Exercise instructions: When you reach the line containing "Where should I click to: Click the fullscreen" in the data below, begin returning lines exactly as written, and stop once the line containing "You are a computer-use agent. The width" has been returned.

[Dataset entries]
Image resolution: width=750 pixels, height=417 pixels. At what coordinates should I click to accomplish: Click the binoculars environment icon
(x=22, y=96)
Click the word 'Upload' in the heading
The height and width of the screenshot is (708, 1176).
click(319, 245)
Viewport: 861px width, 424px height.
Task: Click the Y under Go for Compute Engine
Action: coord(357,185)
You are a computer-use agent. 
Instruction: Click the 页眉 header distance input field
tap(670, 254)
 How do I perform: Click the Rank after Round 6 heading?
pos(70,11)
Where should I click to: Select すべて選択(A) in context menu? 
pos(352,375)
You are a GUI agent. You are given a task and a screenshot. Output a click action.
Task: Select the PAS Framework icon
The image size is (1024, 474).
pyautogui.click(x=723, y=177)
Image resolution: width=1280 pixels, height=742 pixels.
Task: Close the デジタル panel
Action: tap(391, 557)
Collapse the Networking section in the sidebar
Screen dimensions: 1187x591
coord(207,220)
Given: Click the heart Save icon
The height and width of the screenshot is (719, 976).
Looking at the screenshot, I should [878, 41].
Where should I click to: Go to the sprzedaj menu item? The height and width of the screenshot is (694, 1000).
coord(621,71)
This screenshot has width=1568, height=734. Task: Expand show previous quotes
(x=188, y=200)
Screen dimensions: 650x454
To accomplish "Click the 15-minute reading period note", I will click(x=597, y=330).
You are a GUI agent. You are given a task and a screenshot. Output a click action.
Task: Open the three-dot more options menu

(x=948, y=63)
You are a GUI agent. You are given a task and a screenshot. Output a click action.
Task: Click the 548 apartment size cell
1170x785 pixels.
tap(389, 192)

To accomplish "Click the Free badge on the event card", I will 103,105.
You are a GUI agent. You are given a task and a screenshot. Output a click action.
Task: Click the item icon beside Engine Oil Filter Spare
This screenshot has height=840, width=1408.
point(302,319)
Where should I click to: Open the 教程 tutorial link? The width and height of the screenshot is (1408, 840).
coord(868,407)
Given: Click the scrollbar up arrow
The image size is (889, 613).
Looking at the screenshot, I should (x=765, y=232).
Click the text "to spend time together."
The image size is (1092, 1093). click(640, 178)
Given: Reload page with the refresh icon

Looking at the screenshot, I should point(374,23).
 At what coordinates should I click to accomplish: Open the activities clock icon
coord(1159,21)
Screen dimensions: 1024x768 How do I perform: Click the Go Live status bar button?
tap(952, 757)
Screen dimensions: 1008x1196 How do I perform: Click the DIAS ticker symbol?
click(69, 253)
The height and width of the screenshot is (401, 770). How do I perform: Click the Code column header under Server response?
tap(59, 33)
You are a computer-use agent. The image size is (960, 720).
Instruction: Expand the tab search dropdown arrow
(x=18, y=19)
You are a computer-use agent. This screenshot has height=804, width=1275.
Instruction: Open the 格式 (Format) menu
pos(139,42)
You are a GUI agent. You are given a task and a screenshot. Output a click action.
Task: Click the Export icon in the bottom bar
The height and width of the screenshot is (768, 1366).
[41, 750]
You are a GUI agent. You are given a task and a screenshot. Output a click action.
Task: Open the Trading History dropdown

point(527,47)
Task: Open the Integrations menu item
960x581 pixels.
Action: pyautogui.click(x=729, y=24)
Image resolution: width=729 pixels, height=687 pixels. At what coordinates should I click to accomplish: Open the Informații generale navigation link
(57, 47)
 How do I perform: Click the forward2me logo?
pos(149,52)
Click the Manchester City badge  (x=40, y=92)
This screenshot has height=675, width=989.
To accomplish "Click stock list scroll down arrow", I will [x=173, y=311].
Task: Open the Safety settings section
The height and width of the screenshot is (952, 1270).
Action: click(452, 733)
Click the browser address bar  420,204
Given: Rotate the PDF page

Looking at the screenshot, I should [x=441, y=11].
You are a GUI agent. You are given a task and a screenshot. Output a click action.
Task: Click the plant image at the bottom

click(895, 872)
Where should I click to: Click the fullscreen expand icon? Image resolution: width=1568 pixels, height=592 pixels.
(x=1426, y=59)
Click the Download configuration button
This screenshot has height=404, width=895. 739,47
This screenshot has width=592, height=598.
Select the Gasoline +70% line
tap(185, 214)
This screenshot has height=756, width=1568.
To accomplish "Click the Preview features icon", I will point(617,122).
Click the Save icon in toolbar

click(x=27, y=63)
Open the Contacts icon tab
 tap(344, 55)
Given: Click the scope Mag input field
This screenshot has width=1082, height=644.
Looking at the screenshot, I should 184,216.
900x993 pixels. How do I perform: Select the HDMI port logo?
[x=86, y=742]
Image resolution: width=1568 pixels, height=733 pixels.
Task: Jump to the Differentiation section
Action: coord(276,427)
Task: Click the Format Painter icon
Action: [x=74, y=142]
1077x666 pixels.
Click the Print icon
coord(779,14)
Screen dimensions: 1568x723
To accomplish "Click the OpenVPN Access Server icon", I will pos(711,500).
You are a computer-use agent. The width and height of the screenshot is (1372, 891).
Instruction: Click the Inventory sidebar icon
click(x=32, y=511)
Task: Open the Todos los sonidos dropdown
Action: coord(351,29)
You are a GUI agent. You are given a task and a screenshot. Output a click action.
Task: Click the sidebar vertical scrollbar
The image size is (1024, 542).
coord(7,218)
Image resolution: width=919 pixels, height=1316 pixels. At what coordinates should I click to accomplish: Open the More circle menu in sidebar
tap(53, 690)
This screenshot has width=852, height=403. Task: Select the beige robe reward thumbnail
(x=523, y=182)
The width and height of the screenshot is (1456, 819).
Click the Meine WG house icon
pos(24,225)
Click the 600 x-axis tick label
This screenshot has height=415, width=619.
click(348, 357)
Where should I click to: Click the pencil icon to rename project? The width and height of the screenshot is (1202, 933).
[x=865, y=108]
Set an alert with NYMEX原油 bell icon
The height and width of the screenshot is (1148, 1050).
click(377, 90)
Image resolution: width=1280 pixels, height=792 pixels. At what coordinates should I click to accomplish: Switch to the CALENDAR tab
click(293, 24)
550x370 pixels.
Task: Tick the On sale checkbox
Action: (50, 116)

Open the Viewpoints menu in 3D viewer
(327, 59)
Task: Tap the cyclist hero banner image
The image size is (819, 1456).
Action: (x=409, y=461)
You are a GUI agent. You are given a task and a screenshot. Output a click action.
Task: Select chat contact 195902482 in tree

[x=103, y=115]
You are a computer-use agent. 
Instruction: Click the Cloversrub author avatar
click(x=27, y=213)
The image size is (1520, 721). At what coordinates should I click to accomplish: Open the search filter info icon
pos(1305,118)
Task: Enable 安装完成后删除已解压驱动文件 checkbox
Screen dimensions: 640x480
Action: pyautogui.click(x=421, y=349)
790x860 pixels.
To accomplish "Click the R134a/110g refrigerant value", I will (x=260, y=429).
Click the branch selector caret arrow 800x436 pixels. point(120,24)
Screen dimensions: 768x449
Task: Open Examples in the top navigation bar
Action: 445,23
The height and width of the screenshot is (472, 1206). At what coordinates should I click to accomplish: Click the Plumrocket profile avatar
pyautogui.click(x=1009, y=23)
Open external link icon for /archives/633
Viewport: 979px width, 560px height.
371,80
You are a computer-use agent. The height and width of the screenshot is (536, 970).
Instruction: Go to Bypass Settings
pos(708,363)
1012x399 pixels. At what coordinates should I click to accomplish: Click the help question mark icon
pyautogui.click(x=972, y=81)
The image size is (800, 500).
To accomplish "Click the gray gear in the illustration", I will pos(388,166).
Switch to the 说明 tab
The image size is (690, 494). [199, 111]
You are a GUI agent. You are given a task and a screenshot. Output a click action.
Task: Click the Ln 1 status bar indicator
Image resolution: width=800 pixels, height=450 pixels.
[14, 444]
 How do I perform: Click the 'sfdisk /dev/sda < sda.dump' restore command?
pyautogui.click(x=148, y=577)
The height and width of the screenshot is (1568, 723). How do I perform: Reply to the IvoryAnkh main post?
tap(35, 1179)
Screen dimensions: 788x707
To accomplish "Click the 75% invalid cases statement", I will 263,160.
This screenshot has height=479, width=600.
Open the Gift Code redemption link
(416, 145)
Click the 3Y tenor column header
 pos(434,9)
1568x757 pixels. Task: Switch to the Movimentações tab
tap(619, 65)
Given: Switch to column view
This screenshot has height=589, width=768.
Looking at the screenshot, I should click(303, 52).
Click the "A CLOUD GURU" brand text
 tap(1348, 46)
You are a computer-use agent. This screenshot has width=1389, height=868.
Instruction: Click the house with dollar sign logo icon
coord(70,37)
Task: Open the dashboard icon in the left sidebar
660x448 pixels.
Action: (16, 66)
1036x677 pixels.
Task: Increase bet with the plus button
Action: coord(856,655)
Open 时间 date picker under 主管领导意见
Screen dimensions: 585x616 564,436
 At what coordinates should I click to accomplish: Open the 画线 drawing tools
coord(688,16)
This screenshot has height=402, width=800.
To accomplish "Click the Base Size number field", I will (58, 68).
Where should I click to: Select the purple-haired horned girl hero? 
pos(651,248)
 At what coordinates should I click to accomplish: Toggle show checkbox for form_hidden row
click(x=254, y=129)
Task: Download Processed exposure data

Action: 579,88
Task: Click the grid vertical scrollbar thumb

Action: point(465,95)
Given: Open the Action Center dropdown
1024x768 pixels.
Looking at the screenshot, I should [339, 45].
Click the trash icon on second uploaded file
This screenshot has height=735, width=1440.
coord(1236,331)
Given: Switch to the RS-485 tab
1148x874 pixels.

Answer for this exercise:
Where should I click to: Click the fullscreen expand icon? Image resolution: width=1568 pixels, height=592 pixels.
(x=1426, y=59)
Click the Download configuration button
This screenshot has height=404, width=895. 739,47
This screenshot has width=592, height=598.
Select the Gasoline +70% line
tap(185, 214)
This screenshot has height=756, width=1568.
To accomplish "Click the Preview features icon", I will point(617,122).
Click the Save icon in toolbar

click(x=27, y=63)
Open the Contacts icon tab
 tap(344, 55)
Given: Click the scope Mag input field
This screenshot has width=1082, height=644.
Looking at the screenshot, I should 184,216.
900x993 pixels. How do I perform: Select the HDMI port logo?
[x=86, y=742]
Image resolution: width=1568 pixels, height=733 pixels.
Task: Jump to the Differentiation section
Action: coord(276,427)
Task: Click the Format Painter icon
Action: [x=74, y=142]
1077x666 pixels.
Click the Print icon
coord(779,14)
Screen dimensions: 1568x723
To accomplish "Click the OpenVPN Access Server icon", I will pos(711,500).
You are a computer-use agent. The width and height of the screenshot is (1372, 891).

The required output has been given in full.